Editorial

Der Ökolandbau muss politischer werden

Angesichts des hochrangigen Dauerthemas Euro- und Bankenrettung geraten vermeintlich kleinere Probleme, wie die Weichenstellung für die Europäische Landwirtschaft rasch aus dem Blick. Dabei betrifft das nicht nur die gut 26 Millionen in der Landwirtschaft Tätigen in den 27 Staaten der EU, sondern auch deren Nachbarn, Kinder, Kunden, Lieferanten, mindestens den ganzen ländlichen Raum. Und selbstverständlich auch uns Konsumenten, täglich. Zudem hat es hat Folgen für Menschen in anderen Kontinenten, die versuchen, von ihrer Landwirtschaft zu leben.

 

Doch bleibt die Diskussion um neue Eckpfeiler für das Verteilen von Agrarsubventionen, die EU-Kommissar Ciolos angestoßen hat, bisher eine rein brancheninterne, erreicht kaum die Öffentlichkeit und wenn, dann schrecken komplizierte Details und die sehr unterschiedlichen Auffassungen, davon, wie Landwirtschaft künftig aussehen soll, vom Einlassen auf das Thema ab, selbst die Medien.

 

Bei den allermeisten Stellungnahmen und Forderungen der Agrarbranche geht es leider nie um Menschen. Betrachtet werden fast ausschließlich Märkte oder Preise, für Tomaten, Schweinehälften oder Milch. Agrarwirtschaft ist in diesem Blick nur ein Business, eine fatale Fehleinschätzung der Parteien, Regierungen, Verbände.
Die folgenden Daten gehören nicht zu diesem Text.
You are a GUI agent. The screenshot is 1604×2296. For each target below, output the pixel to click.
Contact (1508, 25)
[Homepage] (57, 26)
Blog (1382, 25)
Für die permanenten Kollateralschäden dieser einseitigen Sicht sollen dann eher symbolisch und oft befristet, Dorfverschönerungswettbewerbe, Landschaftspflegeaufträge, Regionalfonds und irgendwelche Programme aufkommen, bzw. die Gesellschaft und der Steuerzahler.

 

Landwirte aber wissen: Es geht um eine Lebensform, nicht um „Märkte“. Landwirtschaft ist multifunktional, und hat als solche ihren Nutzen und Wert in der Gesellschaft. Als reines Business brauchen wir sie in Europa nicht.

 

Vor allem die hiesige Politik will davon nichts wissen, arbeitet getrieben von ein paar Abgeordneten, gezielt dagegen, auch und gerne gegen den Ökolandbau: Die Mittel für dessen Entwicklung sind minimal, anderslautende Empfehlungen wie zuletzt die des Rates für nachhaltige Entwicklung werden reihenweise abgebügelt, man agiert gegen alle Vorschläge einer ökologischen, bäuerlichen und faireren Ausrichtung der Landwirtschaft, im großen Ganzen wie im Detail, z. B. im Erneuerbare-Energien- Gesetz, oder bei der AgroGentechnik. Die meisten Bundesländer sind da nicht viel besser, wenn man deren umkämpfte Förderung des Ökolandbaus betrachtet.

 

Sogar den geduldigen Kollegen unseres Bundesverbandes BÖLW platzt inzwischen die Hutschnur. Es wird klar: der Ökolandbau steht in einer neuen Phase seiner Entwicklung, wir müssen politisch für seine Existenzmöglichkeiten kämpfen. Denn auf der anderen Seite steht die Landwirtschaft vor einem gewaltigen Industrialisierungsschub, auch noch angeheizt durch zunehmend landwirtschaftsfremdes Kapital. Auch branchenintern drängt die abnehmende Hand mit ihrer ganzen Macht dorthin, der Bauer verliert an Selbstbestimmung. Das dokumentiert das rapide Abnehmen der Anzahl an Vollerwerbsbetrieben: knapp 135.000 sind es nur noch.

 

In dieser Situation ist es gut zu wissen, dass ein breites Bündnis an Umwelt- und Tierschutzverbänden mit AbL, BDM sowie kirchlichen Organisationen zusammen mit dem Ökolandbau für eine andere Landwirtschaft wirbt: im Bündnis „Meine-Landwirtschaft“ ,wo zurzeit die Aktion „Bauer hält Hof“ informiert, für den 21. Januar eine Demonstration in Berlin vorbereitet wurde und weitere Aktionen 2012 auf die Notwendigkeit eines Systemwechsel aufmerksam machen sollen. Es geht um Weichen für die Zukunft. Machen wir klar, für was wir stehen, was eine Landwirtschaft, die mehr ist als nur Business, leistet und was sie dafür braucht.